(GIVEN RECORDS Opens)
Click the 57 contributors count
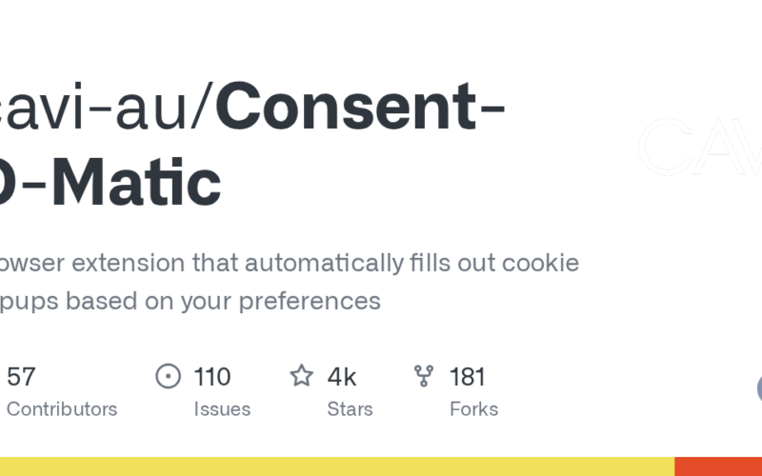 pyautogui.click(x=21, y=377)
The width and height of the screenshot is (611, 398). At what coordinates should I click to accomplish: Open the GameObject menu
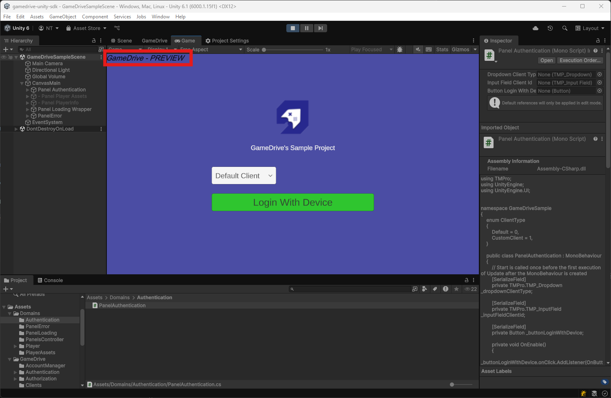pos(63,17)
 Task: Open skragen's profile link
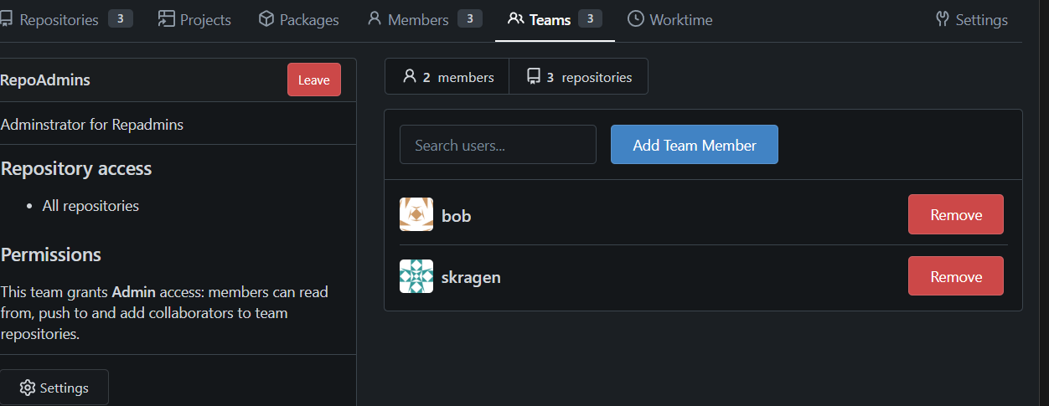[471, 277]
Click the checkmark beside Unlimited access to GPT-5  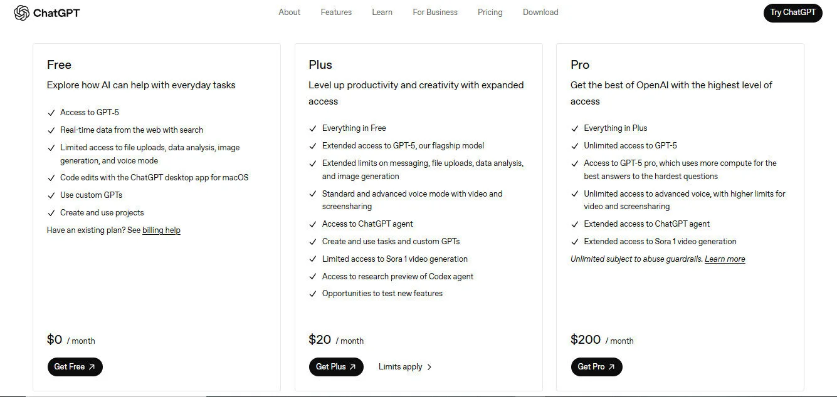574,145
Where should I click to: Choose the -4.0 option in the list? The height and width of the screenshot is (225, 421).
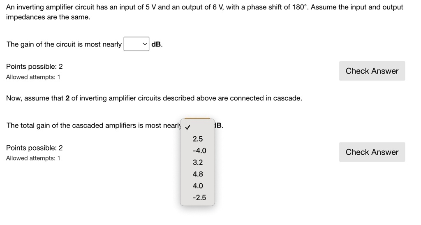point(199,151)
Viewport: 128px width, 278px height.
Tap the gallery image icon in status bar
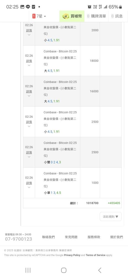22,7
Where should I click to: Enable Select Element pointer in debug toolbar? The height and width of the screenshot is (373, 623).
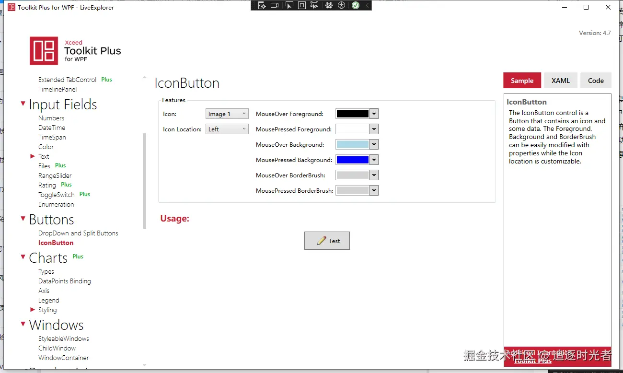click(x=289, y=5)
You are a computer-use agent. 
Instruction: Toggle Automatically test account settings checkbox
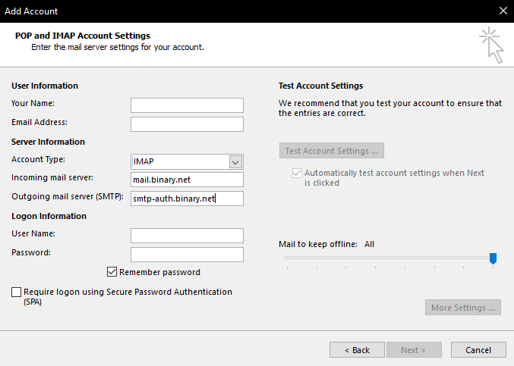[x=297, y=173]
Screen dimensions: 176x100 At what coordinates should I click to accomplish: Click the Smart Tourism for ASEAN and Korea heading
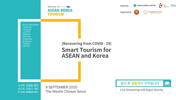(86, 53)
(GIVEN RECORDS Closes)
(GIVEN RECORDS Opens)
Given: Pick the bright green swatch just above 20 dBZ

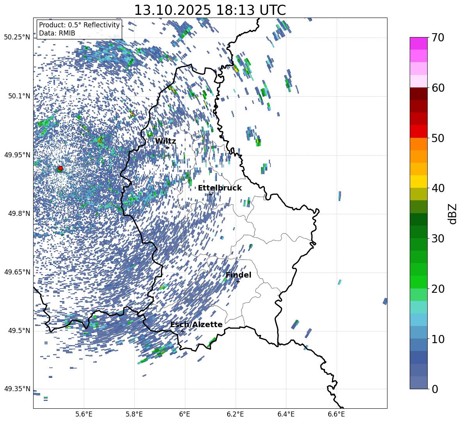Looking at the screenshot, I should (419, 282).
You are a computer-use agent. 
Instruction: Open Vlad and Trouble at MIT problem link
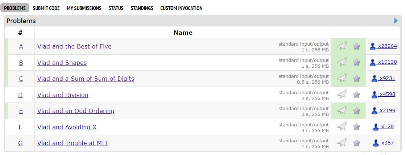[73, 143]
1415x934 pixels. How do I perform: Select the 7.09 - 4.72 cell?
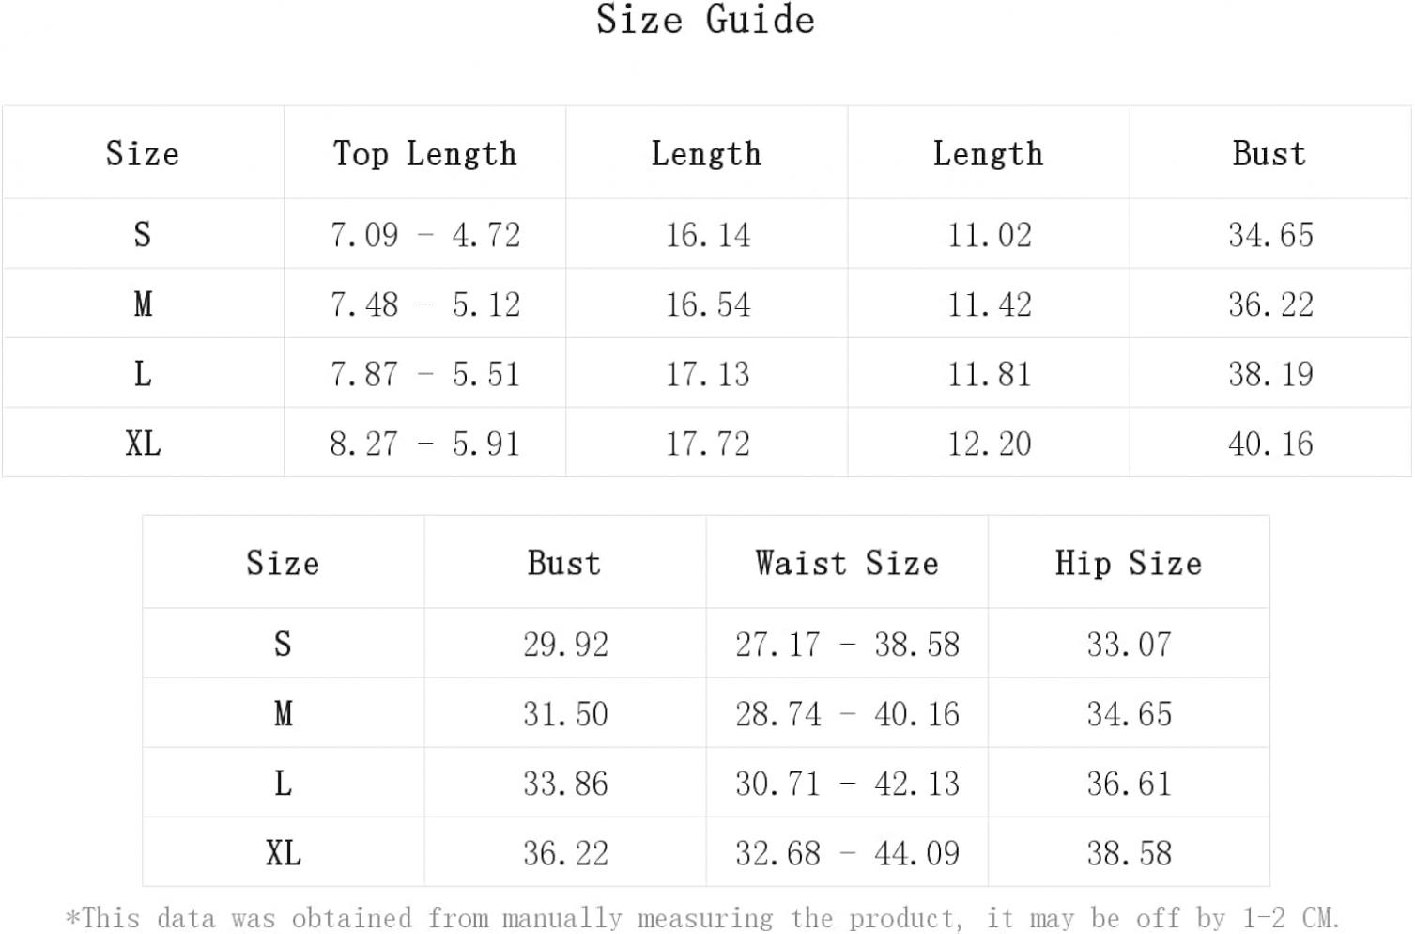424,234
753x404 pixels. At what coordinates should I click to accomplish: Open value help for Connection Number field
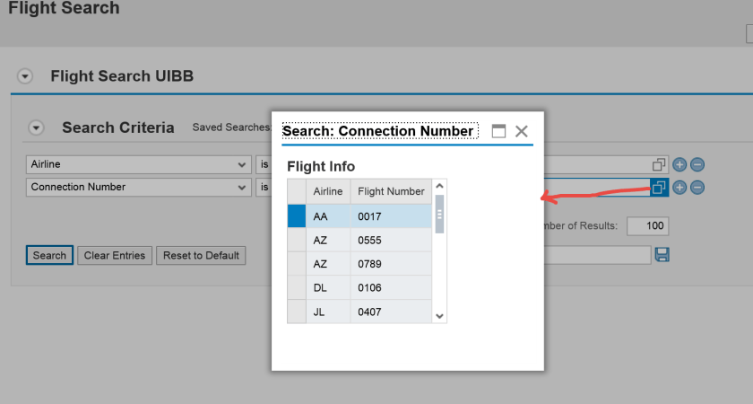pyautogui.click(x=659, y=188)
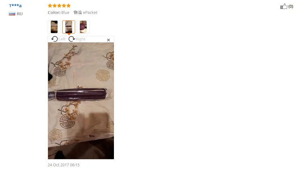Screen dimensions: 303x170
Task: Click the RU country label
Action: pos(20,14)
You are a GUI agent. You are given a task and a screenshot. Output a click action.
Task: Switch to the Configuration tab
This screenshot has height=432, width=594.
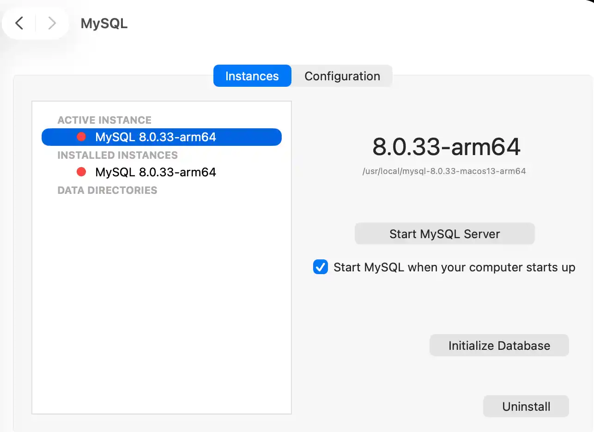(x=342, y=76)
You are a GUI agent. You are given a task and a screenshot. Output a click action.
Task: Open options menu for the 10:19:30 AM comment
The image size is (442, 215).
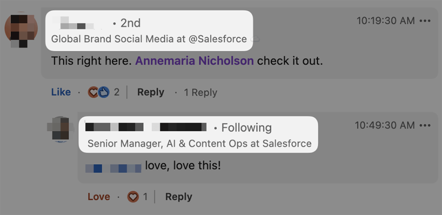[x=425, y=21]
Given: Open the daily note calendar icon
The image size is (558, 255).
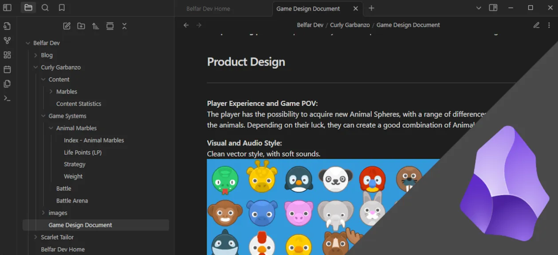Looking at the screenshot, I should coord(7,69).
(GIVEN RECORDS Closes)
(GIVEN RECORDS Opens)
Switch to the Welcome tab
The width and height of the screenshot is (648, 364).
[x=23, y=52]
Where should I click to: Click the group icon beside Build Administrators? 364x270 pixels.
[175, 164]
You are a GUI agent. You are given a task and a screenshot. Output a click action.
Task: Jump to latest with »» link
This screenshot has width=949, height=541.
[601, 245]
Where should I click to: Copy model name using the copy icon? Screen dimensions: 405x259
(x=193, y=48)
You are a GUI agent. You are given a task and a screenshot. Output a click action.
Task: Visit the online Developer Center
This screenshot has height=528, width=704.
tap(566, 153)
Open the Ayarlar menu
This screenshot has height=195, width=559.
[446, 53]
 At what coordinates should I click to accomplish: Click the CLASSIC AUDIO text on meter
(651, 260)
(GIVEN RECORDS Closes)
WORK REQUIRED: If the string "Switch" appears in a line of the entries, report the line.

SOLUTION:
Task: Switch to the Configuration tab
Switch to the Welcome tab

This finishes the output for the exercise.